The Agency said the British action, assertedly taken as a move to halt extra-quota immigration, penalized the Jewish people as a whole because of refugees who had sought to escape from persecution.
“The statement that the refugees emanate from Poland and Rumania is misleading,” the Agency said. “In fact, it is common knowledge that most of the refugees are from Germany, Austria, Czechoslovakia and Danzig. The decision penalizes the Jewish people as a whole because of the refugees who had sought escape from persecution by going to their national home. The penalty amounts to closing their homeland to the Jewish people and the denial of the only salvation to Jews doomed to extermination in the anti-Semitic inferno in Central Europe.
“For three years Palestine was the prey of terrorist bands and the Palestine Government failed to enforce law and order. Now the Mandatory Government, after surrendering to the Arab terror and violating its obligations to the Jewish people, makes a display of firmness by enforcing immigration restrictions.
“The Jewish people regard the policy as devoid of moral justification, based only on force, and will not acquiesce to a rule by force. The natural, historic right to return to the homeland will not be invalidated by a White Paper. It is not the refugees returning home who are violating the law, but those endeavoring to deprive them of their supreme human right — the right to live.”
The Agency’s denunciation of the MacDonald decision had the unanimous support of the Jewish press, which emphasized that most of the extra-quota immigrants were German refugees and pointed out that the Polish and Rumanian Jews were also fleeing from oppression. The Laborite Davar asked how it was possible to distinguish “between one hell and another.”
A military court, meanwhile, opened trial of Bernard Teitler, 28-year-old Hebrew University student from Germany, on a charge of possessing explosives in his room.
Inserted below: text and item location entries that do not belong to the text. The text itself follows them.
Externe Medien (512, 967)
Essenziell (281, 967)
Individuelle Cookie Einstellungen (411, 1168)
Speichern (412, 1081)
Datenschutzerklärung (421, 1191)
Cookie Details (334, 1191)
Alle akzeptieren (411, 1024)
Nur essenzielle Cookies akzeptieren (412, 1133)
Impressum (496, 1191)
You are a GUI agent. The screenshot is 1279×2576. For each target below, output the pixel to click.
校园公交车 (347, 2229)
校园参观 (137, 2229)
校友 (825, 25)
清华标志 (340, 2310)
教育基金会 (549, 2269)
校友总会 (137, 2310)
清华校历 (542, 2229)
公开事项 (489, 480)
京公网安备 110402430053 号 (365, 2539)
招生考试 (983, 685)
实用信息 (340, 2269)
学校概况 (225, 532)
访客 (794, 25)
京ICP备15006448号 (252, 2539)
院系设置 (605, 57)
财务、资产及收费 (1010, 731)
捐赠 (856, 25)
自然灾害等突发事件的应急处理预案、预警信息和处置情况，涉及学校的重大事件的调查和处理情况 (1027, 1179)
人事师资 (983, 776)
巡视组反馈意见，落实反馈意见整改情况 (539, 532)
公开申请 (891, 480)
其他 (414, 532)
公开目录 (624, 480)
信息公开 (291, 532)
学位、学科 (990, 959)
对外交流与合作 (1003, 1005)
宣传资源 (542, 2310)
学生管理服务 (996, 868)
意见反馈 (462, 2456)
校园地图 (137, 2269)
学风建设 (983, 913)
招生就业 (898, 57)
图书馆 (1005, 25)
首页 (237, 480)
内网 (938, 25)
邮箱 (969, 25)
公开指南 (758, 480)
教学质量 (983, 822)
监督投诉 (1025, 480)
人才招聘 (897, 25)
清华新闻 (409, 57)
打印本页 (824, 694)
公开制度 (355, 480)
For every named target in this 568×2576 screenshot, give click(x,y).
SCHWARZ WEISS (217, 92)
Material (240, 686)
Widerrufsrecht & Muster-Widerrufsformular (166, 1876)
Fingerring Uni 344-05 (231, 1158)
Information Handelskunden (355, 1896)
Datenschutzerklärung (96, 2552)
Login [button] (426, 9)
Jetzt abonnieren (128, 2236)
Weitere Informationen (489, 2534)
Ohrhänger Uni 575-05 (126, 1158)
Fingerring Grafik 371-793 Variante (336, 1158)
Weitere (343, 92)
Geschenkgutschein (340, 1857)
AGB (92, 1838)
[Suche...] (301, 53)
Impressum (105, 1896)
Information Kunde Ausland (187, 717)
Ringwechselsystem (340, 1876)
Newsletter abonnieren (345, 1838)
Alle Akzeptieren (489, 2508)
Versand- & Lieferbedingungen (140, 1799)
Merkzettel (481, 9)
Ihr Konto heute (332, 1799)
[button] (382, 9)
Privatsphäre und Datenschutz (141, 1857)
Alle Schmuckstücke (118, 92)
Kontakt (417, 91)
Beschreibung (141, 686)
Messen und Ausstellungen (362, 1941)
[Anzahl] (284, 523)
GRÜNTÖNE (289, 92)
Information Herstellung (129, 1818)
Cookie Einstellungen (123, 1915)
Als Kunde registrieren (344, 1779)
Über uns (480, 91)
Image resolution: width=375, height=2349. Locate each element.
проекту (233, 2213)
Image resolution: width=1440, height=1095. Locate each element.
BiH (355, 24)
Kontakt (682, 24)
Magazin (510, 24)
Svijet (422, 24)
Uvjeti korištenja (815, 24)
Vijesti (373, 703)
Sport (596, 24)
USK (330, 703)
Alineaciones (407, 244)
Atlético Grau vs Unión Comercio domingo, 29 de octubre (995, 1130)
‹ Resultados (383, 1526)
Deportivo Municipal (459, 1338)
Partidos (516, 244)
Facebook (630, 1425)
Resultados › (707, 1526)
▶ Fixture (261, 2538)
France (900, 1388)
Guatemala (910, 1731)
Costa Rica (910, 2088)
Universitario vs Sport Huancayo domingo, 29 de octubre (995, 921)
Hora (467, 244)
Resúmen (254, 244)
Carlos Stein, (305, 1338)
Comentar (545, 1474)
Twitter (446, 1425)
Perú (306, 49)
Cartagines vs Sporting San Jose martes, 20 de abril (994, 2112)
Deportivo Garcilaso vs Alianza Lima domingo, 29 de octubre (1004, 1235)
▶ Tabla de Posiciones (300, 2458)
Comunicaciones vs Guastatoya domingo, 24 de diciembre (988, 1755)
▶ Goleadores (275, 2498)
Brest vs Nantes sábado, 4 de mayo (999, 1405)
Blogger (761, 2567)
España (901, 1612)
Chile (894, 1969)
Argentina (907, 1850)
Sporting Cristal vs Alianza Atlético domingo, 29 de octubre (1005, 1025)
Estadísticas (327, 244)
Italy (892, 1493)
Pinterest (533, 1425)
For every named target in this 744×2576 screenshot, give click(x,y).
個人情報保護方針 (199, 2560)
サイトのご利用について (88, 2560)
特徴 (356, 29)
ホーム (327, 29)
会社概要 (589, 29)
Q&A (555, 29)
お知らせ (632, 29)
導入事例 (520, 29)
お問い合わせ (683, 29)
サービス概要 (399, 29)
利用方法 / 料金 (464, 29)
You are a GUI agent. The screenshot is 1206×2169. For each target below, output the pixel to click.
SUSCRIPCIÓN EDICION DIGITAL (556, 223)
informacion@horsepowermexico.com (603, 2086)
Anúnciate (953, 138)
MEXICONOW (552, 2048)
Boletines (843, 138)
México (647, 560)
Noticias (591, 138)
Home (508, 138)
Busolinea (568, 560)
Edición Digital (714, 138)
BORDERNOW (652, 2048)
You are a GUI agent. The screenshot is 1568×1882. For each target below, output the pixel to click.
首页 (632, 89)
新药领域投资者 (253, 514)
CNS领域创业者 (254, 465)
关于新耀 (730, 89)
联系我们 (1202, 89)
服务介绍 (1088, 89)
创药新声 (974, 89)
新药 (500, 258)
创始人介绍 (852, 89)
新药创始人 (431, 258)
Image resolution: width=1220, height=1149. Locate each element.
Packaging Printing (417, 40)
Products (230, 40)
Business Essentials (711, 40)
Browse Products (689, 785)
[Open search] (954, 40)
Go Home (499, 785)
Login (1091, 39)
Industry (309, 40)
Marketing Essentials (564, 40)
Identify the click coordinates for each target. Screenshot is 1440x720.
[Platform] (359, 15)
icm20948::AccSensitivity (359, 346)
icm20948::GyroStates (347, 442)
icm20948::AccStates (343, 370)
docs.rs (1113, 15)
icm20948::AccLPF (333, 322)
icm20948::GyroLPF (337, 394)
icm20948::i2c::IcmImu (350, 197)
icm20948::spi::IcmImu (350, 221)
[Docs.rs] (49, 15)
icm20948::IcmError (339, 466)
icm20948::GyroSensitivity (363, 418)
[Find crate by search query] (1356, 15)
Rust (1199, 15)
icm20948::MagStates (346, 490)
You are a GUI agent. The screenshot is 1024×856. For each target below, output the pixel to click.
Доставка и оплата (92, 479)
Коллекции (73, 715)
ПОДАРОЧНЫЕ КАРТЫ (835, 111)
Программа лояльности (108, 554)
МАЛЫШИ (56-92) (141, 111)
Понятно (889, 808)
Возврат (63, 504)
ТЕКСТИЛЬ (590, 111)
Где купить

Teitler testified that he had sublet his room last May, previous to discovery of the explosives.
The trial is being attended by President Judah L. Magnes of the University and Rector Abraham Fraenkel. As a result of Dr. Magnes’ intercession, the authorities permitted Teitler to take his examinations for a master’s degree in physics while awaiting trial in the Jerusalem Central Prison. The examination, given by Prof. Samuel Sambursky, noted mathematician and cosmologist, was highly successful. Teitler was wounded in 1936 while acting as a supernumerary policeman at the Jerusalem suburb of Motza.